Siamo quindi arrivati alla quarta settimana di costrizione in
casa. Abbiamo sperimentato l’ansia da attesa di un nemico invisibile, quella
procurata da fake news che arrivano da ogni dove. E le ansie da persistente ed
obbligata convivenza che, se pur normale e consueta e scelta, con l'obbligo può diventare in alcuni attimi diversa.
Però ci sono aspetti altri, quelli che ci ricorderemo con
nostalgia quando la vita riprenderà. Parlo dei silenzi della città, delle code
tranquille e composte davanti ai pochi negozi aperti, dell’irreale ed
inimmaginabile città desertificata, senza traffico. Parlo del canto dei passeri
la mattina, dell’abbaiare lontano di un cane, delle voci di due passanti sul
marciapiedi sentite nitidamente dal quinto piano (con tutta evidenza due fuorilegge, non si può camminare appaiati), dell’aria che si respira con più
facilità, privata della dose massiccia di inquinanti a cui eravamo assuefatti.

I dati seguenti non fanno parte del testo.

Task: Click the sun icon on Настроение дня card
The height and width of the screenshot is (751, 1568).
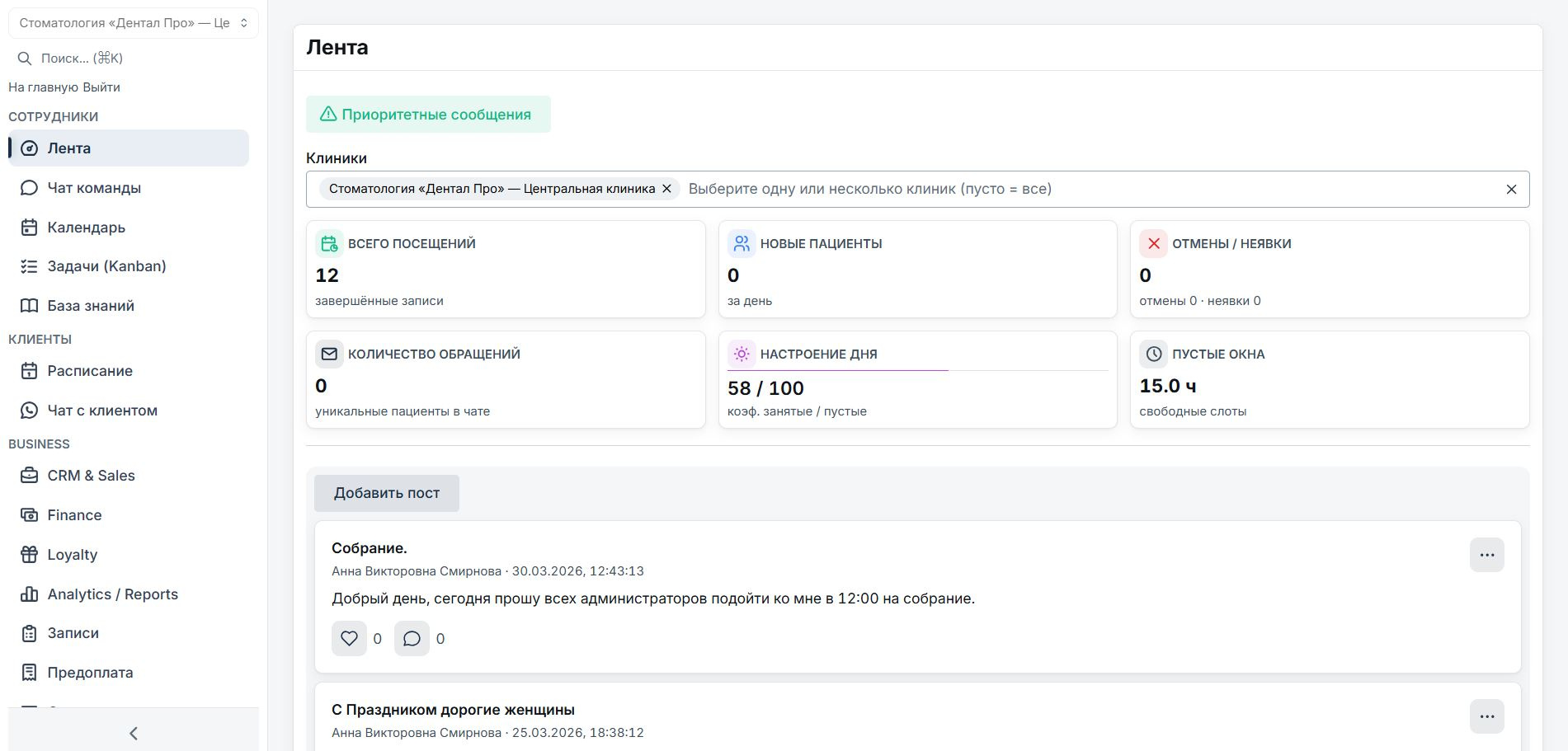Action: (742, 354)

Parlo di un tempo riconquistato a pensarsi o ripensarsi, e della nostalgia del
mare che non mi è dato raggiungere perché vietato. E paradossalmente, ci si
sente più adesso di prima con persone care molto lontane, sfruttando ogni
strumento informatico e di comunicazione a disposizione. Sembra che tutto, nel
dramma della mortalità per il maledetto virus, si sia ridimensionato, sia
tornato a costringerci a ripensarci “umani” nel senso più alto del termine. Non
strumenti per produrre, code scomposte alla posta e altrove, auto che vanno
ovunque e chissà dove, moto rombanti alle due di notte. Ora i semafori che
cambiano colore per nessuno nel silenzio fanno quasi tenerezza. Anche la falce
di luna è più pulita, limpida.
Sentimenti e sensazioni contrastanti insomma, paura, ansia,
pacatezza abitudini mutate, meno necessità e bisogni indotti da una vita dai
ritmi convulsi, tempi molto più dilatati. L’impressione è che ci si lasci
cullare dai pensieri e, si auspica, da un ripensamento globale del nostro
rapporto con l’ambiente, con lo sguardo alle cose minime, con i rapporti umani.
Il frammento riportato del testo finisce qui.